→ **KUTIPAN UNTUK DIBACA**

====================

Keeksotikan alam Nusantara menjajakan ribuan destinasi wisata. Jejak peradaban masa silam dan parade gunung berapi menjadi wahana menarik turis manca maupun lokal. Modal alam yang demikian itu telah dikelola guna sebagai stimulus ekonomi dan pengembangan budaya. Sektor pariwisata berbasis alam eksentrik dapat menambah pundi-pundi kas pemerintah daerah dan geliat kesejahteraan masyarakat setempat dengan jualan cendera mata, kuliner, dan jasa pemandu.
Sayangnya, iklim pariwisata Tanah Air tidak selalu berkabar baik. Semisal terjadi bencana alam. Praktis tingkat kunjungan turis mendadak turun drastis yang berakibat terancamnya sektor pariwisata (ekonomi). Namun, di sisi lain bencana nyatanya membawa “berkah”. Justru, ketika bencana mengakibatkan tangis pilu dan hancur leburnya harta benda bahkan nyawa, sekonyong-konyong menarik naluri dan empati masyarakat luas; di samping untuk membantu korban bencana, juga tertambat hasrat keingintahuan seputar bencana itu sendiri berikut aspek turunannya (baca: kultur).

====================

→ **BAHAN TERSEDIA**
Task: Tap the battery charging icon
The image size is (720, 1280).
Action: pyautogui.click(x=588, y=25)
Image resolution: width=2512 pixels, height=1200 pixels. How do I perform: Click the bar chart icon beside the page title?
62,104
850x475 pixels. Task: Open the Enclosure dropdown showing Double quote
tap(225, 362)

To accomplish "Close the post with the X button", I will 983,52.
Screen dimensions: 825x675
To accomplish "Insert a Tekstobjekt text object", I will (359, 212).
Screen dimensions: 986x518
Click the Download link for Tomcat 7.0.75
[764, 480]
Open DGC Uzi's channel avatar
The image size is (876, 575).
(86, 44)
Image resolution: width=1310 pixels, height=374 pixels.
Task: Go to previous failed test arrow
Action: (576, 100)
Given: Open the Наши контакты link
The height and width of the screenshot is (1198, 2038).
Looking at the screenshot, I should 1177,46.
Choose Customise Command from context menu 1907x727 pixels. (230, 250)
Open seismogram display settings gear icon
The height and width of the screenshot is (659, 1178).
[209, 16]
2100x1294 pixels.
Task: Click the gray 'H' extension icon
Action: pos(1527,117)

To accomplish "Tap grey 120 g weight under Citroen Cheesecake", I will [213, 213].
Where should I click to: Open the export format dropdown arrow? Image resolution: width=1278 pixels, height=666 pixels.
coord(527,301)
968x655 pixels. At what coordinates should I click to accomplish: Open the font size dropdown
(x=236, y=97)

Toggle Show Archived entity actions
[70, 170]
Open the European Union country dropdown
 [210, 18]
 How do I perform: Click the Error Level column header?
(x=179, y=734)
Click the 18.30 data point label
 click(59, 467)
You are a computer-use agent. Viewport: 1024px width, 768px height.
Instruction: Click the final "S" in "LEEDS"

====================

→ **TUGAS 1**
Tampilkan setiap baris yang memuat kata "resolution", dengan membedakan huruf besar dan huruf kecil.
→ **TUGAS 2**
Lanjutkan tulisan tentang pariwisata dan bencana alam di atas, dimulai tepat setelah kalimat terakhirnya.

→ **JAWABAN 1**
Image resolution: width=2512 pixels, height=1200 pixels. How do I perform: Click the bar chart icon beside the page title?
Image resolution: width=1310 pixels, height=374 pixels.
Where should I click to: Open the export format dropdown arrow? Image resolution: width=1278 pixels, height=666 pixels.

→ **JAWABAN 2**
Dalam jangka panjang, suatu efek bencana bila dikelola optimal akan menghasilkan laba ekonomi maupun pengetahuan (mitigasi) –keadaban menghadapi alam. Yogyakarta telah menempuh jalur demikian. Pascaerupsi Gunung Merapi pada 2010, banyak masyarakat yang secara langsung ingin menyaksikan kedahsyatan terjangan wedhus gembel (awan panas). Banyak puing bangunan, bongkahan batu, dan jejak vegetasi yang terbakar sengaja dibiarkan sebagai “komoditas jualan” terhasrat sebagai wisata.
Kini berdiri pula Museum Gunung Merapi (MGM) dengan harapan pengunjung museum bisa melek perihal Gunung Merapi beserta seluk beluknya. Hal semacam ini bisa menjadi referensi dalam upaya pengurangan risiko bencana yang dikemas secara komersial. Bahkan area Lumpur Sidoarjo sudah jauh-jauh hari dijadikan rujukan baru destinasi wisatawan lokal. Sebagian masyarakat setempat menarik iuran masuk, menawarkan jasa ojek keliling area lumpur, dan berjual keping VCD bencana lumpur.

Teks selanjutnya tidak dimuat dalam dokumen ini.